### [Exercise description]
Revise the lines below by replacing each occurrence of "TV" with "television" and keeping everything else unchanged. Leave the pictures out of your version.

* Begin Exercise inputs *

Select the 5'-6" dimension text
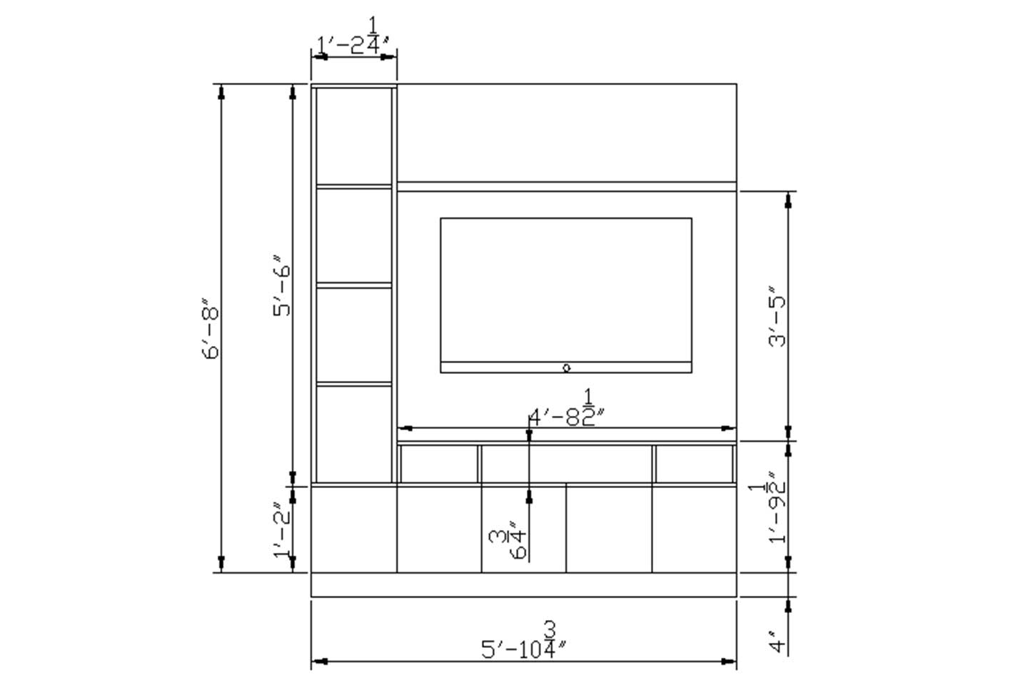pyautogui.click(x=283, y=285)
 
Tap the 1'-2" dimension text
pyautogui.click(x=283, y=529)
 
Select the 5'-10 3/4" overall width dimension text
pyautogui.click(x=525, y=643)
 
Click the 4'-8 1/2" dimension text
pyautogui.click(x=569, y=411)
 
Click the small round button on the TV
pyautogui.click(x=566, y=368)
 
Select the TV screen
pyautogui.click(x=565, y=290)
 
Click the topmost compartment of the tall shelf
pyautogui.click(x=354, y=136)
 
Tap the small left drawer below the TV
pyautogui.click(x=438, y=464)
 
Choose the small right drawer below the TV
pyautogui.click(x=694, y=464)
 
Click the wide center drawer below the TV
pyautogui.click(x=566, y=464)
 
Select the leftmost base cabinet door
pyautogui.click(x=353, y=529)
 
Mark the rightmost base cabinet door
pyautogui.click(x=694, y=529)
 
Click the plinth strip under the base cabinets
pyautogui.click(x=523, y=584)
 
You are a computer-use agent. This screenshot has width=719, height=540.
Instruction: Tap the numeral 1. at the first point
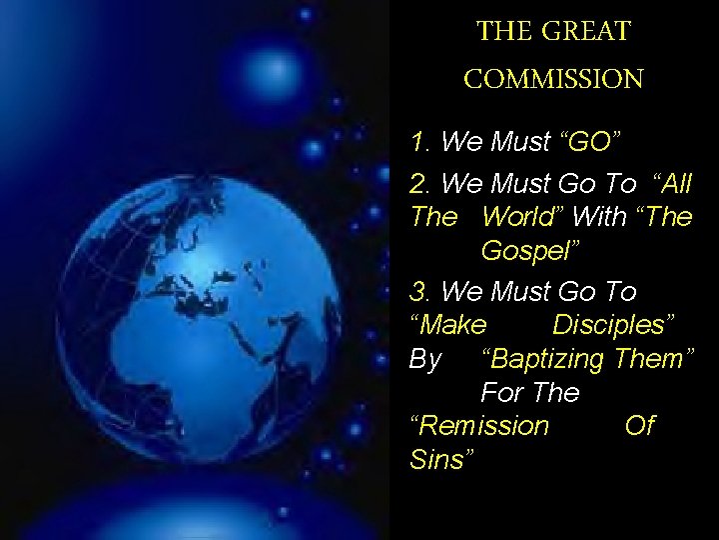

* End Exercise inputs *

### [The answer]
Select the 5'-6" dimension text
pyautogui.click(x=283, y=285)
 
Tap the 1'-2" dimension text
pyautogui.click(x=283, y=529)
 
Select the 5'-10 3/4" overall width dimension text
pyautogui.click(x=525, y=643)
 
Click the 4'-8 1/2" dimension text
pyautogui.click(x=569, y=411)
 
Click the small round button on the television
pyautogui.click(x=566, y=368)
 
Select the television screen
pyautogui.click(x=565, y=290)
 
Click the topmost compartment of the tall shelf
pyautogui.click(x=354, y=136)
 
Tap the small left drawer below the television
pyautogui.click(x=438, y=464)
 
Choose the small right drawer below the television
pyautogui.click(x=694, y=464)
 
Click the wide center drawer below the television
pyautogui.click(x=566, y=464)
 
Select the leftmost base cabinet door
pyautogui.click(x=353, y=529)
 
Mark the rightmost base cabinet door
pyautogui.click(x=694, y=529)
 
Click the plinth strip under the base cabinets
pyautogui.click(x=523, y=584)
 
You are a computer-use agent. This screenshot has width=719, height=540.
Instruction: Tap the numeral 1. at the first point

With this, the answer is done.